W historycznej sali Zgromadzenia Narodowego Karol Nawrocki oficjalnie objął dziś urząd Prezydenta Rzeczypospolitej Polskiej. Uroczystość rozpoczęła się od złożenia przysięgi przewidzianej w Konstytucji. Zgodnie z art. 130 nowy prezydent oświadczył: „Obejmując z woli Narodu urząd Prezydenta Rzeczypospolitej Polskiej, uroczyście przysięgam, że dochowam wierności postanowieniom Konstytucji, będę strzegł niezłomnie godności Narodu, niepodległości i bezpieczeństwa Państwa, a dobro Ojczyzny oraz pomyślność obywateli będą dla mnie zawsze najwyższym nakazem”.
Tradycyjnie zakończył przysięgę słowami: „Tak mi dopomóż Bóg”.
W wydarzeniu wzięli udział najważniejsi przedstawiciele władz państwowych, w tym ustępujący prezydent Andrzej Duda wraz z małżonką Agatą Kornhauser–Dudą.
Chwilę po zaprzysiężeniu Karol Nawrocki wygłosił swoje pierwsze orędzie do narodu.
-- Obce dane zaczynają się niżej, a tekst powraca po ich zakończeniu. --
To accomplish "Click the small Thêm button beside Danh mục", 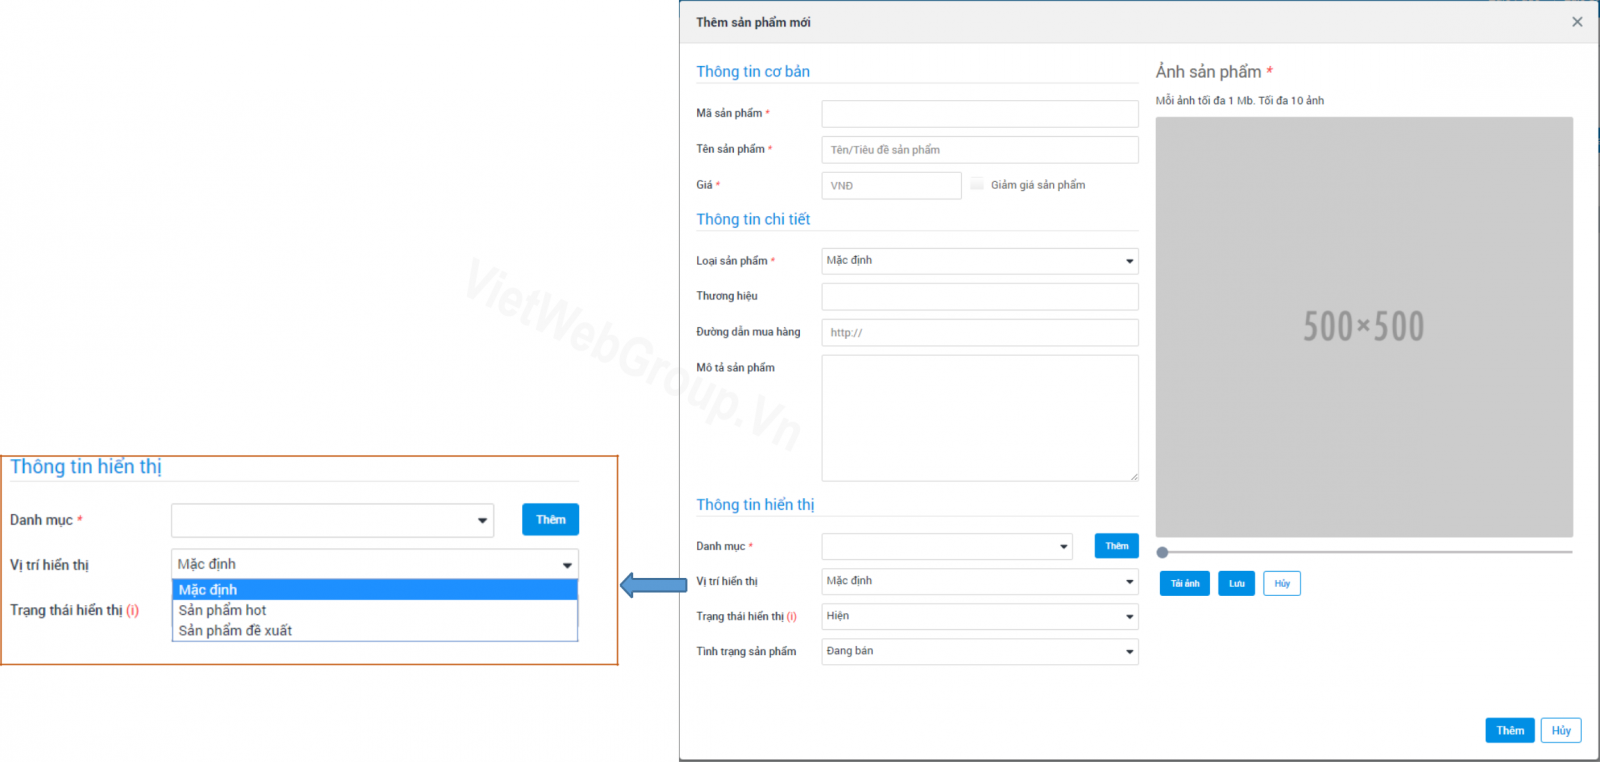I will (x=1116, y=546).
Rozpoczął od powitania Polaków w kraju i za granicą:„Rzeczpospolita Polska jest dobrem wspólnym obywateli, a władzę sprawuje naród. Witam naród polski! W granicach Rzeczypospolitej i poza granicami Rzeczypospolitej!”
Prezydent zadeklarował, że będzie rzecznikiem Polaków pragnących suwerennej i bezpiecznej ojczyzny.
„Będę głosem tych, którzy chcą Polski suwerennej, Polski, która jest w Unii Europejskiej, ale która nie jest Unią Europejską. Jest Polską i pozostanie Polską” – podkreślił w swoim wystąpieniu.
Zapowiedział realizację programu wyborczego obejmującego strategiczne inwestycje, w tym powrót do pierwotnej koncepcji Centralnego Portu Komunikacyjnego. Jak zapowiedział, projekt ustawy w tej sprawie ma trafić do Sejmu już następnego dnia, aby – jak powiedział – „znaleźć swoje gospodarcze koło zamachowe na kolejne dekady”.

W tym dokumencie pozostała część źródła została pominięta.